Copy all the records below, switching each "sidebar" to "side panel" and leaving everything else untouched.

═══ Extracted records

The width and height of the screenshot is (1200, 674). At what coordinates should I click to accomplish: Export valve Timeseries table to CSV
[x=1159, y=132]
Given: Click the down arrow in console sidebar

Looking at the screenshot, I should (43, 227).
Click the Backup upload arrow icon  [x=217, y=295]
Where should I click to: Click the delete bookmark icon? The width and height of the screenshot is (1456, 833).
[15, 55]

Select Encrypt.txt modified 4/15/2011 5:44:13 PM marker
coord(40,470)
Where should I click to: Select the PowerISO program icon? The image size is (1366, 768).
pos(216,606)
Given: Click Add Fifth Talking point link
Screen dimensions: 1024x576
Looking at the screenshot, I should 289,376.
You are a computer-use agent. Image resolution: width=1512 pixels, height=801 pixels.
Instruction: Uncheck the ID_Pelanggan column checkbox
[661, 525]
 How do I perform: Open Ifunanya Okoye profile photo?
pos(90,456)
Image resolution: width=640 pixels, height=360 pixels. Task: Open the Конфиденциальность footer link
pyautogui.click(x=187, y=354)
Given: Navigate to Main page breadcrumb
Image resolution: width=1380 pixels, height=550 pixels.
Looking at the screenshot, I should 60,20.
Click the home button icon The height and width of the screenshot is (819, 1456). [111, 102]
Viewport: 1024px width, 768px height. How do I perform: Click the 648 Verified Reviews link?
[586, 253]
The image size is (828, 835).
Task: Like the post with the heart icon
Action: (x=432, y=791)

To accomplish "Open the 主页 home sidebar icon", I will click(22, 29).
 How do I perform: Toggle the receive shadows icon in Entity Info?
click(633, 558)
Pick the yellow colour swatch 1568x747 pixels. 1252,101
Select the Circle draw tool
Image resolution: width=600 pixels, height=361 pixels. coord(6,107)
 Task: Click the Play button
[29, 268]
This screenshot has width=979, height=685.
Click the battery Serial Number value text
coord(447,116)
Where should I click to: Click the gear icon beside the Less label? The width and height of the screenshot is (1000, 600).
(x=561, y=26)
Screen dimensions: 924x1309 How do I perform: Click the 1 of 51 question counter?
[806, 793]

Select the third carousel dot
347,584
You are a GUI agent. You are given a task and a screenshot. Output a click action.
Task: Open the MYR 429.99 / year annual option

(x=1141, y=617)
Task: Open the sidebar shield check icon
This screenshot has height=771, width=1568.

══════

== Answer in full ==
The width and height of the screenshot is (1200, 674). At what coordinates should I click to accomplish: Export valve Timeseries table to CSV
[x=1159, y=132]
Given: Click the down arrow in console side panel

Looking at the screenshot, I should (43, 227).
Click the Backup upload arrow icon  [x=217, y=295]
Where should I click to: Click the delete bookmark icon? The width and height of the screenshot is (1456, 833).
[15, 55]

Select Encrypt.txt modified 4/15/2011 5:44:13 PM marker
coord(40,470)
Where should I click to: Select the PowerISO program icon? The image size is (1366, 768).
pos(216,606)
Given: Click Add Fifth Talking point link
Screen dimensions: 1024x576
Looking at the screenshot, I should 289,376.
You are a computer-use agent. Image resolution: width=1512 pixels, height=801 pixels.
Instruction: Uncheck the ID_Pelanggan column checkbox
[661, 525]
 How do I perform: Open Ifunanya Okoye profile photo?
pos(90,456)
Image resolution: width=640 pixels, height=360 pixels. Task: Open the Конфиденциальность footer link
pyautogui.click(x=187, y=354)
Given: Navigate to Main page breadcrumb
Image resolution: width=1380 pixels, height=550 pixels.
Looking at the screenshot, I should 60,20.
Click the home button icon The height and width of the screenshot is (819, 1456). [111, 102]
Viewport: 1024px width, 768px height. How do I perform: Click the 648 Verified Reviews link?
[586, 253]
The image size is (828, 835).
Task: Like the post with the heart icon
Action: (x=432, y=791)

To accomplish "Open the 主页 home side panel icon", I will click(22, 29).
 How do I perform: Toggle the receive shadows icon in Entity Info?
click(633, 558)
Pick the yellow colour swatch 1568x747 pixels. 1252,101
Select the Circle draw tool
Image resolution: width=600 pixels, height=361 pixels. coord(6,107)
 Task: Click the Play button
[29, 268]
This screenshot has width=979, height=685.
Click the battery Serial Number value text
coord(447,116)
Where should I click to: Click the gear icon beside the Less label? The width and height of the screenshot is (1000, 600).
(x=561, y=26)
Screen dimensions: 924x1309 How do I perform: Click the 1 of 51 question counter?
[806, 793]

Select the third carousel dot
347,584
You are a GUI agent. You are given a task and a screenshot. Output a click action.
Task: Open the MYR 429.99 / year annual option

(x=1141, y=617)
Task: Open the side panel shield check icon
This screenshot has height=771, width=1568.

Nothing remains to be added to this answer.